First off, Milla is the farthest thing from the spoiled, selfish little shits that most "daughters of a Son/Gemma" type OCs are. She has always worked-either for Elliot or at TM. She went to college and when she screwed up at college, Clay cut off her tuition. Clay is very protective of his little girl, but then again men like him tend to be that way when it comes to their kids. It's not like he coddles her, but do ppl expect? I doubt guys like Robert Pinny or Sonny Barger went home and told their kids "Hey daddy shot two guys and cut off their ink this morning. Goodnight." Clay/Milla/Gemma have the healthiest familial bond on this site while still remaining true to the life. I think Milla is a realistic and well rounded OC.

That being said, her anger towards Tara is not exactly justified. It is understandable. Milla is going through textbook signs of grief-denial followed by anger and of course, she isn't going to be angry with her assaulted mother! Who's the next best target? Tara. That's what I love about your work. There's no sugar coating characters. Also, her resentment towards Clay was perfect. "She thought Juice should be worth something to her dad, because he was everything to her"-This is the sentiment of a loyal wife. A marriage is the union of two people and Clay not visiting Juice is a straight up insult to Milla. Milla is not petty and she is fair, but her kindness is not weakness.

"The look in her mom's eyes was a haunting mix of pain, fear and steel that was hardened further by that determination that so permeated everything Gemma Teller-Morrow was. A determination she'd passed on to her children"-That line sent chills up my spine. Wow.

So many little gems in this one-Milla being proud of Jax for not being selfish, him kissing her hands to show he not only supported her but thought no less of her. Clay and Milla's moment at the end was so sweet and powerful. And the part about not being able to look at Juice out of guilt? How emotional and yet so canon Clay.

This was perfect, just perfect!
Beccatdemon13 chapter 1 . 7/20/2011
I really like the whole Milla verse and these one shot series.

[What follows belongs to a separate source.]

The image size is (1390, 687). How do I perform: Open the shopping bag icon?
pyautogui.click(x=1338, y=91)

I'd just thought I'd point out that you had Gemma already in the room at one point by the time Milla arrived and then you had her coming inside with Clay.
lazy revieweravid reader chapter 1 . 7/20/2011
First, I have read all your Milla/SOA stories but I am simply a lazy reviewer when it comes to feedback and I apologize for that. I get that feedback is writer's crack. But no review is a good review, right? :) Like no news is good news? Okay, then...

I agree that your writing has vastly improved as you have continued on, so just two quick thoughts on this one-shot...

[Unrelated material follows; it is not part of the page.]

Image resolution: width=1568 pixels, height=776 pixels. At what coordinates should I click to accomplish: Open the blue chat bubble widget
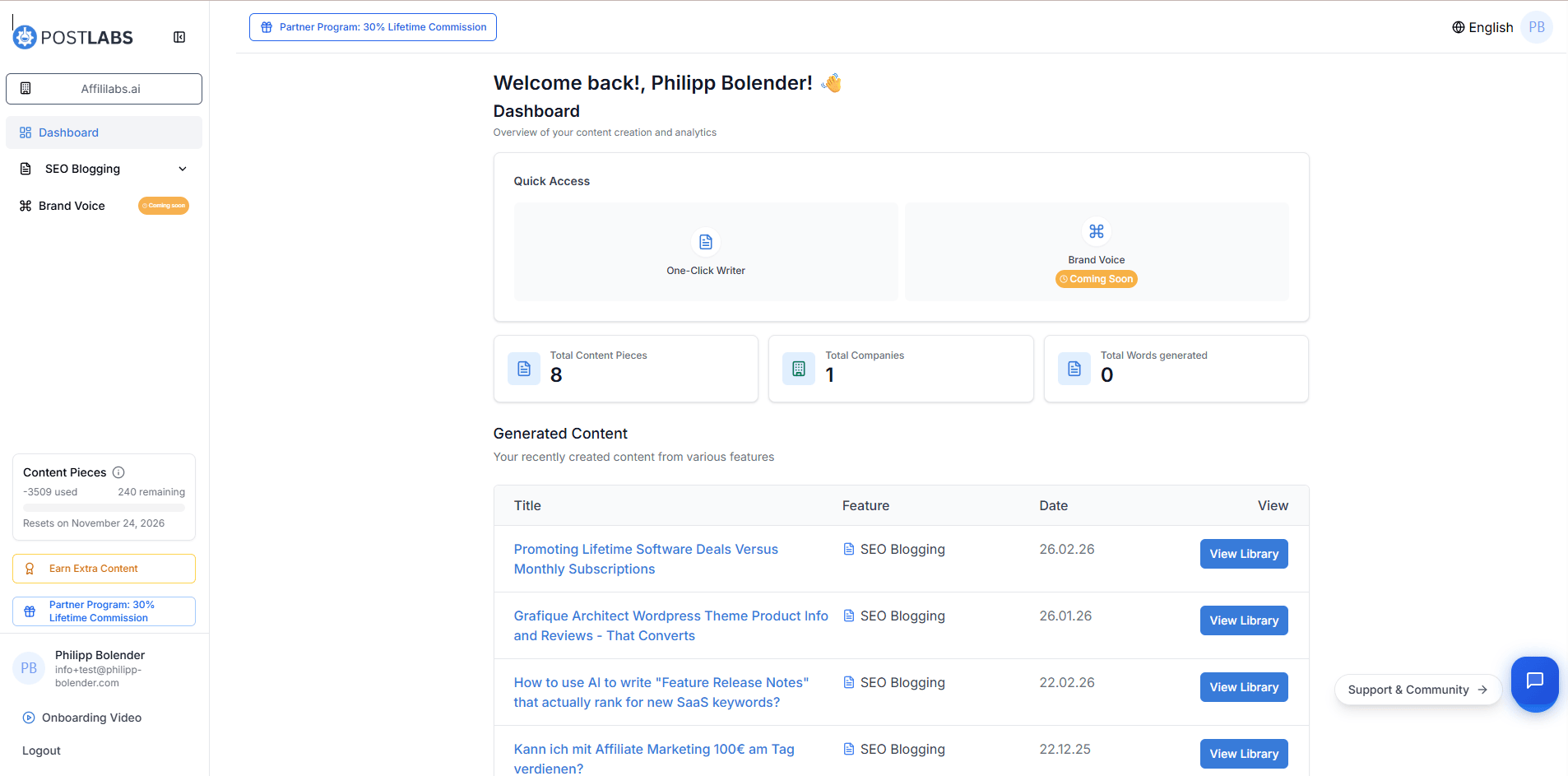click(1534, 682)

1 - This story is listed as a Gemma & Clay story so I was certainly expecting much more of those two than I got. This was about 85% Milla and 5% each of Jax, Clay, and Gemma. I felt as though Gemma's POV wasn't even present and accounted for in what was a very emotional and traumatic time for her. I know what she said during S2, I'd have liked to had more written about what was going on inside her head, what she was feeling - both the silent months and as she told her family.

2 - Tara gets blamed by Milla? For what exactly? Keeping a secret that Gemma insisted she keep? Would Milla have liked Tara better had she simply chose to betray the Queen's confidence and spilled it to the daughter that Gemma (GEMMA, not Tara) chose to leave out of the information loop? And there's the whole doctor/patient legal issues also; Milla works for a very wealthy man she should absolutely understand the confidence and privacy issues. Gemma called Tara because she needed medical help not because they were BFFs.

Perhaps I would have understood had you given Tara an actual POV in this. I get that Milla is still kind of young and has been rather protected and indulged pretty much her entire life, but with a husband and baby-on-the-way I expected a bit more maturity from her at this point in time.

Again, I apologize if you find this offensive, but this is the first of your stories that left me a bit disappointed. I had so hoped to have a microscopic peek into Gemma's head and Clay's heartbreak.